2.如权利要求1所述的纳米探针诱导酶聚合放大的电化学核酸适体传感器检测癌胚抗原的方法,其特征在于,步骤一中,采用的重悬溶剂为含有1wt%吐温的PBS溶液,其中金纳米粒子的粒径为30nm,其溶液浓度为1nmol/L;5’末端巯基标记癌胚抗原核酸适体信号探针的溶液浓度为0.5-15μmol/L。
3.如权利要求1所述的纳米探针诱导酶聚合放大的电化学核酸适体传感器检测癌胚抗原的方法,其特征在于,步骤二(b)中,3’端巯基标记癌胚抗原捕获探针的浓度为0.5-5μmol/L,自组装时间不小于4小时;HS-(CH2)11-EG2-OH的浓度为0.5-2.5mmol/L,浸泡时间不小于4小时。
4.如权利要求1所述的纳米探针诱导酶聚合放大的电化学核酸适体传感器检测癌胚抗原的方法,其特征在于,步骤二(d)中,末端脱氧核糖核酸转移酶的浓度为1U,生物素标记的核苷酸为生物素标记的腺嘌呤脱氧核糖核苷酸,浓度为5.7μmol/L,延伸时间不小于1小时。
5.如权利要求1所述的纳米探针诱导酶聚合放大的电化学核酸适体传感器检测癌胚抗原的方法,其特征在于,步骤三中,电化学检测体系为三电极体系,工作电极为金电极,参比电极为Ag/AgCl电极,对电极为铂丝电极,其中,电解液为3,3',5,5'-四甲基联苯胺溶液,循环伏安法扫描高电位为0.7V,低电位为0V,扫描速度为0.1V/s;时间电流曲线法的扫描电位为0.1V,扫描时间为100s。

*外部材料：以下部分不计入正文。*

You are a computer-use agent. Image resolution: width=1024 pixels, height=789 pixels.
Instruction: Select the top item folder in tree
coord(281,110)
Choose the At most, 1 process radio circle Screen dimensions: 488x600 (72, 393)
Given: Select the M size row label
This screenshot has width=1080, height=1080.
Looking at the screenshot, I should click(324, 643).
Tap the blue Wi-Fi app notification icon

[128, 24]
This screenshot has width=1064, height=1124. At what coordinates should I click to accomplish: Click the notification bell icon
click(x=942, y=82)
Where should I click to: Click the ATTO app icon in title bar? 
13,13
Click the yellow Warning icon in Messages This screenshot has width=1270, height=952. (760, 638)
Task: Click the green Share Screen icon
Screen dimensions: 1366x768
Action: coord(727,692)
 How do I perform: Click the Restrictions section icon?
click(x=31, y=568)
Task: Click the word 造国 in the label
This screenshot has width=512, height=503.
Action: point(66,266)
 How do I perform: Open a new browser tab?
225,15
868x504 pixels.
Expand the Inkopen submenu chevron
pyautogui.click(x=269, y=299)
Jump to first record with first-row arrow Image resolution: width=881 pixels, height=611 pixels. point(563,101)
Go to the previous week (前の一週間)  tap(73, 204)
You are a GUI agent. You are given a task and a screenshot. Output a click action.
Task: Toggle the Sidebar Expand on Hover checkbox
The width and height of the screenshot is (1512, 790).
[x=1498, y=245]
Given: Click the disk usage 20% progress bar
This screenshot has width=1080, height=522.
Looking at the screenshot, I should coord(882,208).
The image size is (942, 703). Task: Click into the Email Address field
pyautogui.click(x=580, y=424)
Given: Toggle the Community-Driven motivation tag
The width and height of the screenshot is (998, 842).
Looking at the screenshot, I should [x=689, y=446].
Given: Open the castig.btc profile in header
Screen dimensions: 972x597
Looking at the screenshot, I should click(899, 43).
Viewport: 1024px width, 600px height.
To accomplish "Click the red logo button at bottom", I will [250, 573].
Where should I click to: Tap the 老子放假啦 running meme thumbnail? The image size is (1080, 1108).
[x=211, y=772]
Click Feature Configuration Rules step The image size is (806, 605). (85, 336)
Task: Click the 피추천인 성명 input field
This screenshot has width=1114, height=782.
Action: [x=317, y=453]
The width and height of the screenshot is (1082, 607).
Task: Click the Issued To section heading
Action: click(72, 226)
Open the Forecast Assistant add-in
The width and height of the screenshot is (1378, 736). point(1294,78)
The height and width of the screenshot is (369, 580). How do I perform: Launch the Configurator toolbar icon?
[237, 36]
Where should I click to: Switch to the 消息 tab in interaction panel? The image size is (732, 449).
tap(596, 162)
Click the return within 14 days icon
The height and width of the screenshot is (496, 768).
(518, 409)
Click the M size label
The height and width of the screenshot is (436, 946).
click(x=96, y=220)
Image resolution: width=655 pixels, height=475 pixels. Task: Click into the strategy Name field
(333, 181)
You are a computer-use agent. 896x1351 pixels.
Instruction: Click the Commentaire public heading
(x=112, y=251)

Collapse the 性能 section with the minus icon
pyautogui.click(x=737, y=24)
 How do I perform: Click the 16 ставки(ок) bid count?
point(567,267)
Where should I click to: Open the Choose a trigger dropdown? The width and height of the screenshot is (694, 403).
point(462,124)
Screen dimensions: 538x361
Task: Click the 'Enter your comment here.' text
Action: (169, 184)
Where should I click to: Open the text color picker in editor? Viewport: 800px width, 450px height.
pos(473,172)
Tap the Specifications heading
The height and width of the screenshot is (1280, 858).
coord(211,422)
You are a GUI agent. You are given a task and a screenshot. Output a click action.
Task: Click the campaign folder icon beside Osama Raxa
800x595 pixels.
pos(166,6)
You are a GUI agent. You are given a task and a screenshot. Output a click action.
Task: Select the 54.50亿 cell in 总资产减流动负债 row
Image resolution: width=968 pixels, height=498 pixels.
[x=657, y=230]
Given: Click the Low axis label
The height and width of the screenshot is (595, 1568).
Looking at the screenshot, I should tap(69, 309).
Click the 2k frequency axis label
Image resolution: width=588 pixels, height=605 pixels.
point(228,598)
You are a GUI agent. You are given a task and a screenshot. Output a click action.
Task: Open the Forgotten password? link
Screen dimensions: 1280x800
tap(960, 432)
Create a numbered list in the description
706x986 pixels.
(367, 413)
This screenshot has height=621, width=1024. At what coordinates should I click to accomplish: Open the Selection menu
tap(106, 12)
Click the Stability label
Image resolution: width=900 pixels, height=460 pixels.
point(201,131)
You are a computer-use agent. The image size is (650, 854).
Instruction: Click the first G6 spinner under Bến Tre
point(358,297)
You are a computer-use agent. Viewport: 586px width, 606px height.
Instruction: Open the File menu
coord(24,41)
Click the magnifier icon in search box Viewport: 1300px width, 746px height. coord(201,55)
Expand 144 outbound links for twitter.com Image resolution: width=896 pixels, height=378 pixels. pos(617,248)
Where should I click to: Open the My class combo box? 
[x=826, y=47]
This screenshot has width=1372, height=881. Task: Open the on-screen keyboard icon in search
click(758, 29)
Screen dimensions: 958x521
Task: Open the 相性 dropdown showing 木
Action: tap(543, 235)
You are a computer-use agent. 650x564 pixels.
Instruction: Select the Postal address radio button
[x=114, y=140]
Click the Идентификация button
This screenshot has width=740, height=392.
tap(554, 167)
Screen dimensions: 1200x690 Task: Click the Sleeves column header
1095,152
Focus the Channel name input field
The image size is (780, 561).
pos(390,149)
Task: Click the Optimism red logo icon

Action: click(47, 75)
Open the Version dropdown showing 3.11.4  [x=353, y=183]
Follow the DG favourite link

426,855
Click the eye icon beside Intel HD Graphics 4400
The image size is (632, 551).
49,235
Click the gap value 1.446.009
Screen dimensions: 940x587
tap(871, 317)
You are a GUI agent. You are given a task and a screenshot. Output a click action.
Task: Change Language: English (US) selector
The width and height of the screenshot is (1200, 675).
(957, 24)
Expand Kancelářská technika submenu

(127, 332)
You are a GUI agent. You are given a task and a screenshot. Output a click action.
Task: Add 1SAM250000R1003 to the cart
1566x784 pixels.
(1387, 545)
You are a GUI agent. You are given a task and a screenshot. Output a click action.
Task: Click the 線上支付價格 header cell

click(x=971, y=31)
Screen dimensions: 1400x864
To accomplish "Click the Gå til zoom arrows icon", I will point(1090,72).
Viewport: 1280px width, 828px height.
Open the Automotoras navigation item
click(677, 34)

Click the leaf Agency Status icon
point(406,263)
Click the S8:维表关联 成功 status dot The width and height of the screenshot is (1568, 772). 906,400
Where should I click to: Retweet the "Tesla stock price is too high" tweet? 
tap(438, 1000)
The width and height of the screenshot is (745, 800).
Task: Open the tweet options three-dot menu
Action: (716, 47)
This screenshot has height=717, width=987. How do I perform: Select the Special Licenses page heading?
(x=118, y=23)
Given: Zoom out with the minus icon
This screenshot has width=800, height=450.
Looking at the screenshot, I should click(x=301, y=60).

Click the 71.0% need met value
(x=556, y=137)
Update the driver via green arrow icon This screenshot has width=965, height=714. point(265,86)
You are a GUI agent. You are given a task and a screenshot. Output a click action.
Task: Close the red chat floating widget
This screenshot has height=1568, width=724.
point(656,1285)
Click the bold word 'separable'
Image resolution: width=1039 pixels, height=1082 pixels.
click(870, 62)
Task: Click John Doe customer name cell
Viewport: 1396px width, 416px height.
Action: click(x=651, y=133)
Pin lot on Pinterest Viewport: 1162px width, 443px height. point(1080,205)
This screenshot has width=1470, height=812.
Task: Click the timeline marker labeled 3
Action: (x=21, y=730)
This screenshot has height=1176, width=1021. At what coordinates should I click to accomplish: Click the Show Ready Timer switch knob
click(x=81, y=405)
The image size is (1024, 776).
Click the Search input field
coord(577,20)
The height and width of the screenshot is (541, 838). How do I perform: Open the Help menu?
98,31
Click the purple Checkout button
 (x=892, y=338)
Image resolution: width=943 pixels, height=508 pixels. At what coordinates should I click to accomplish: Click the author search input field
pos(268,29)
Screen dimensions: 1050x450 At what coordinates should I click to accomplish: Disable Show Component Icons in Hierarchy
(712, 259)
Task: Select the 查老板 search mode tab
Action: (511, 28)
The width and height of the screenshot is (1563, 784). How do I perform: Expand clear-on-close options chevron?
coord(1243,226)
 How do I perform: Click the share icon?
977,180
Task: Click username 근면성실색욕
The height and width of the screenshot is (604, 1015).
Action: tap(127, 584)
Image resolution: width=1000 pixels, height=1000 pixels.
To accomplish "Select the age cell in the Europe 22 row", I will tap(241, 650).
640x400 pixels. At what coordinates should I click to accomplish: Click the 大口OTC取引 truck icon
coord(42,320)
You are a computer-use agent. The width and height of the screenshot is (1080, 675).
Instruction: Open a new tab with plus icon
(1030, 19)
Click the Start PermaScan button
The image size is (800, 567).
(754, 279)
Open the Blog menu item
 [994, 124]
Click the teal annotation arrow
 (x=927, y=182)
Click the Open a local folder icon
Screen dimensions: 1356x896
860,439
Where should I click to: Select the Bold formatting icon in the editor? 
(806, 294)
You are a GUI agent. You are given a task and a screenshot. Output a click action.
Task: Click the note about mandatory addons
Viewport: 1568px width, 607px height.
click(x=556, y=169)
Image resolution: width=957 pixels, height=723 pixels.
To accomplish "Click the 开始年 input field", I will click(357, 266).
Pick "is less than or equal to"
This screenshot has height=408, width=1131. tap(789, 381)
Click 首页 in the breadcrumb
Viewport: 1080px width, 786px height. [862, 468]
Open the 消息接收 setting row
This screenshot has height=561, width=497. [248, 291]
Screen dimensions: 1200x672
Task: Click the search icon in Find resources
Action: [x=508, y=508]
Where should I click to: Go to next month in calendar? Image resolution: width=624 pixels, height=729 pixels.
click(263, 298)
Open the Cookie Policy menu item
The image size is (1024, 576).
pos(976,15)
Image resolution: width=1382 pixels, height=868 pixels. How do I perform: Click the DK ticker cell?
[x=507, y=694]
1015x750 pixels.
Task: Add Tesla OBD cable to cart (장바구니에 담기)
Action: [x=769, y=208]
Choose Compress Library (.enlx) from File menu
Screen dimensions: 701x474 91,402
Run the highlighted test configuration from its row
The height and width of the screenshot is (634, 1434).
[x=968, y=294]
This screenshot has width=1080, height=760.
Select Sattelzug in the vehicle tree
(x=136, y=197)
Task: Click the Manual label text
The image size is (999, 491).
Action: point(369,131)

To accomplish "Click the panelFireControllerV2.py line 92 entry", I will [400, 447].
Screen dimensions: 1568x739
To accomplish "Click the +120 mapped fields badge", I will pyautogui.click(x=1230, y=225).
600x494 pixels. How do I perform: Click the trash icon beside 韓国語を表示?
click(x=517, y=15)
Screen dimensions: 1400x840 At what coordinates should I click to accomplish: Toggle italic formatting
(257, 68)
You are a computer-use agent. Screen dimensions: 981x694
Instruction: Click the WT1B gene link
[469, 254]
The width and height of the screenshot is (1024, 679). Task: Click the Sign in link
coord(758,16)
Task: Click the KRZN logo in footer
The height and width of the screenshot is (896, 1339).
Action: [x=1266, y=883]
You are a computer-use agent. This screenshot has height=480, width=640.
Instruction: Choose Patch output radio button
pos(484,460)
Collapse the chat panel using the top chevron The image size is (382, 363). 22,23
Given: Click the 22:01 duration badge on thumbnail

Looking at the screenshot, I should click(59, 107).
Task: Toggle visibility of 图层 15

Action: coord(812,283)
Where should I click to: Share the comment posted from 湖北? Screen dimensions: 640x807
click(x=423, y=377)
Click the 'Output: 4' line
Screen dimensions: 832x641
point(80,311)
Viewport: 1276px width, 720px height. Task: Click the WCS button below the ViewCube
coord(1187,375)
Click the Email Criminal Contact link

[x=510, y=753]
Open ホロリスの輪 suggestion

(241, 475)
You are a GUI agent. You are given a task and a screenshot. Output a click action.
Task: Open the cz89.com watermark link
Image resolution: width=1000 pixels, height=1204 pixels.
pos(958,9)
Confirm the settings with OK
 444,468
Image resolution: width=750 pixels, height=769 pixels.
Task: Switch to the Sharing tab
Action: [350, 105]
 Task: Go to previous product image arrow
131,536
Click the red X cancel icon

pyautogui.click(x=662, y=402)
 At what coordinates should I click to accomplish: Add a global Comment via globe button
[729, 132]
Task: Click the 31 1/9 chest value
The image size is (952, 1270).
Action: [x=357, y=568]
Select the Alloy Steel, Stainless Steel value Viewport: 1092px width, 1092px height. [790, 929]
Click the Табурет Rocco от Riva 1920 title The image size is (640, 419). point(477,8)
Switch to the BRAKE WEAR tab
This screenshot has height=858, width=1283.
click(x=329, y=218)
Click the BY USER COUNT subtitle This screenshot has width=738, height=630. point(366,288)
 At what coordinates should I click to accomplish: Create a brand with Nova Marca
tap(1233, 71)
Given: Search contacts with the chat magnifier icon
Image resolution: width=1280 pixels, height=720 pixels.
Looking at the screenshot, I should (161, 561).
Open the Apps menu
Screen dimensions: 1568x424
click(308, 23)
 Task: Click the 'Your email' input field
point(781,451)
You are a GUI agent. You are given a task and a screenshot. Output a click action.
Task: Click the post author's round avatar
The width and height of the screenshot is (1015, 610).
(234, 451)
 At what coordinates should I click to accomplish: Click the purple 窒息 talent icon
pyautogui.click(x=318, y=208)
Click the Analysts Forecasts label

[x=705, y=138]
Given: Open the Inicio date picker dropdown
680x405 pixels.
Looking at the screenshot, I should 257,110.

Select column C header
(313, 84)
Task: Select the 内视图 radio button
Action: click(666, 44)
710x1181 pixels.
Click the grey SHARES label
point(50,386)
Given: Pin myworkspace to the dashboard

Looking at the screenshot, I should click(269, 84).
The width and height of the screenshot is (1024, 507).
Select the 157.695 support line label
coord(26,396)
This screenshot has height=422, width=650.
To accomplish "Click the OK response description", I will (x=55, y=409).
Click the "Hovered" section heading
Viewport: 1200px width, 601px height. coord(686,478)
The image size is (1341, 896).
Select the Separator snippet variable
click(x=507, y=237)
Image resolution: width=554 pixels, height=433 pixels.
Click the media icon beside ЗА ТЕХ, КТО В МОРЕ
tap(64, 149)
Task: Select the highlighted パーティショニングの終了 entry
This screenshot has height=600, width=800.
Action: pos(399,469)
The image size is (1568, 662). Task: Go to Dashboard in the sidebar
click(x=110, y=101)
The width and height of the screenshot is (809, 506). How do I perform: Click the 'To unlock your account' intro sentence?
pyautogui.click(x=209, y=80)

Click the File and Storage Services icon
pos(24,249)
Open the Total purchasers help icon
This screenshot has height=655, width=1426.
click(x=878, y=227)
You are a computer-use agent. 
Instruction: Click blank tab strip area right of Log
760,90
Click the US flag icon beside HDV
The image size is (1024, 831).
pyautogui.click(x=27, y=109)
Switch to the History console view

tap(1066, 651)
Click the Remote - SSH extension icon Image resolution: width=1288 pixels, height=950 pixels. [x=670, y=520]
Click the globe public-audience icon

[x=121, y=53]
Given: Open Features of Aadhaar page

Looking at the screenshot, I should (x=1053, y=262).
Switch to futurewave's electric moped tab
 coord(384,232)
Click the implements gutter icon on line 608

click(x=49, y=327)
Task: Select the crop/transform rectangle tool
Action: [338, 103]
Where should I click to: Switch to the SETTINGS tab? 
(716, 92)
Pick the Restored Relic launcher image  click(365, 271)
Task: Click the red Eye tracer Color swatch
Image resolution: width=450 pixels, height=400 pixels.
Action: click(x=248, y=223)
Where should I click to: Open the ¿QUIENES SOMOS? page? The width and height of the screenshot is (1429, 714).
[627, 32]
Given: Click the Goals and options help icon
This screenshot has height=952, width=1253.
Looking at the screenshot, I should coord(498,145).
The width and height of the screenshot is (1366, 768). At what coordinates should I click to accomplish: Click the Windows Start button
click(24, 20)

6.如权利要求1所述的纳米探针诱导酶聚合放大的电化学核酸适体传感器检测癌胚抗原的方法,其特征在于,步骤一和二中,所述核酸适体序列如下:所述的5’末端巯基标记癌胚抗原核酸适体信号探针序列为:5’-SH-TTT TTT TTT TCC CAT AGG GAA GTG GGG GA-3’;所述的3’末端巯基标记癌胚抗原核酸适体捕获探针序列为:5’-TTA ACT TAT TCG ACC ATA TTT TTT TTT T-SH-3’。